Majority Caucus Chair of the Kentucky House of Representatives
- In office January 2, 2007 – January 6, 2009
- Preceded by: Robert Damron
- Succeeded by: Robert Damron

Member of the Kentucky House of Representatives from the 62nd district
- In office January 1, 1997 – January 1, 2011
- Preceded by: Dean House
- Succeeded by: Ryan Quarles

Personal details
- Born: April 21, 1956 (age 70) Georgetown, Kentucky, U.S.
- Died: May 28, 2026 Georgetown Kentucky
- Party: Democratic
- Alma mater: University of Kentucky; University of Louisville;
- Occupation: Real estate broker, auctioneer, meat cutter

= Charlie Hoffman =

American politician

Charles Rodrick "Charlie" Hoffman (1956–2026) was an American politician and former Democratic member of the Kentucky House of Representatives from 1997 to 2011. He represented Kentucky's 62nd House district, which included parts of Fayette, Owen, and Scott counties.

== Background ==
Hoffman was born in Georgetown, Kentucky, and graduated from Georgetown High School in 1974. He received his real estate broker's license in 1980.

== Political career ==
From 1990 to 1996, Hoffman served as a county commissioner on the Scott County Fiscal Court.

In 1996, incumbent Dean House of Kentucky's 62nd House district chose not to seek reelection. Hoffman won the 1996 Democratic primary election with 1,529 votes (33.8%) against three other candidates, and was unopposed in the 1996 Kentucky House of Representatives election and was elected with 8,811 votes. He would be reelected in 1998, 2000, 2002, 2004, 2006, and 2008.

Hoffman served as majority caucus chairman from 2007 to 2008, and led the Democratic majority to its height of 66 Democrats and 34 Republicans in the House.

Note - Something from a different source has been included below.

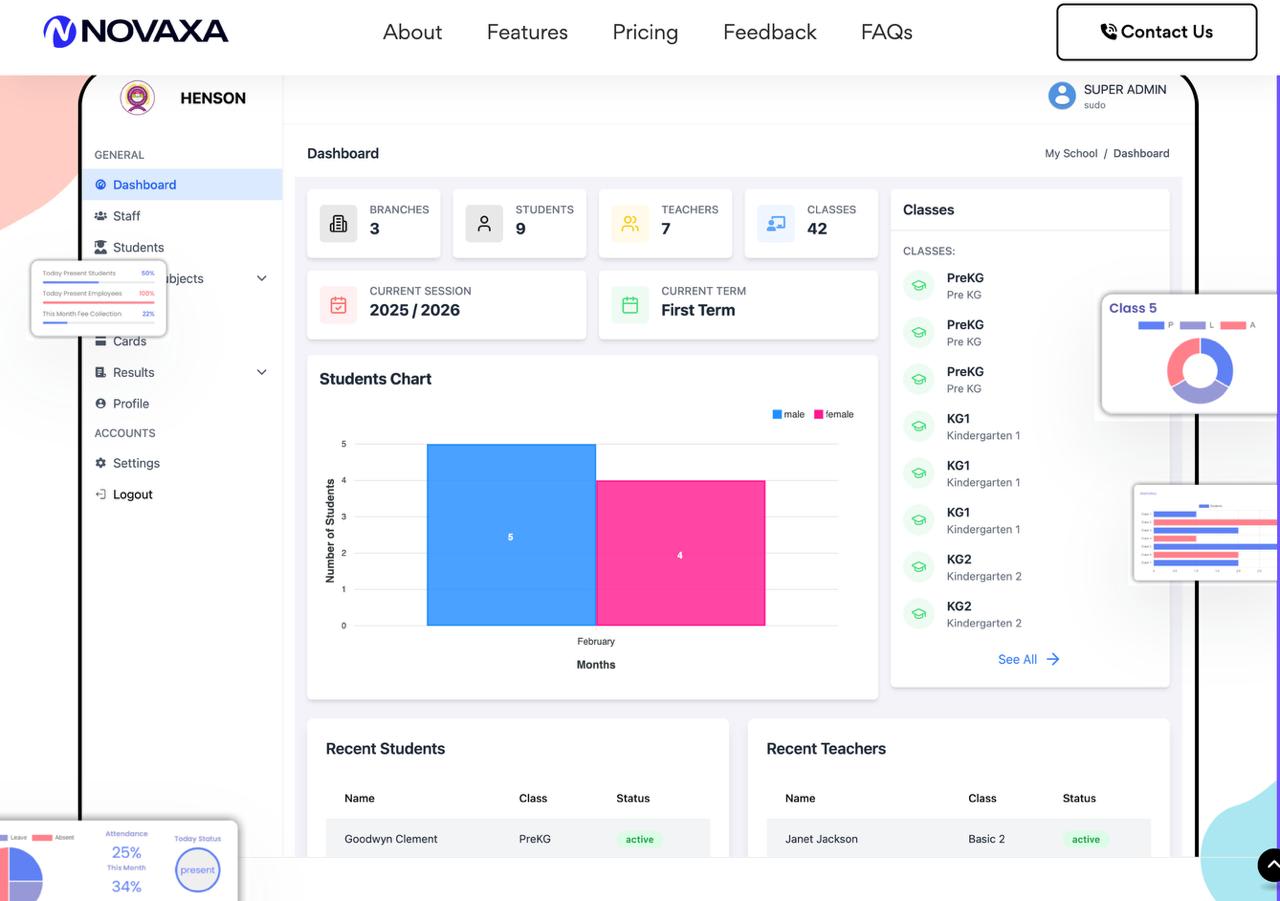Click the Super Admin avatar icon
This screenshot has height=901, width=1280.
pos(1061,96)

He was defeated in the 2010 Kentucky House of Representatives election, garnering 8,287 votes (49.3%) against Republican candidate Ryan Quarles.

Hoffman was defeated in the 2016 Kentucky Senate election by incumbent Damon Thayer of Kentucky's 17th Senate district; Hoffman garnered 17,302 votes (32%).

== Legal issues ==
In 2016, Hoffman was arrested following an incident at a bar in Georgetown, Kentucky for a variety of charges including public intoxication, resisting arrest, and evading police. In 2024, Hoffman was arrested again following a dispute regarding a political yard sign displayed by his neighbor. He was charged with false reporting, resisting arrest, assault of a police officer, disorderly conduct, criminal mischief, and menacing.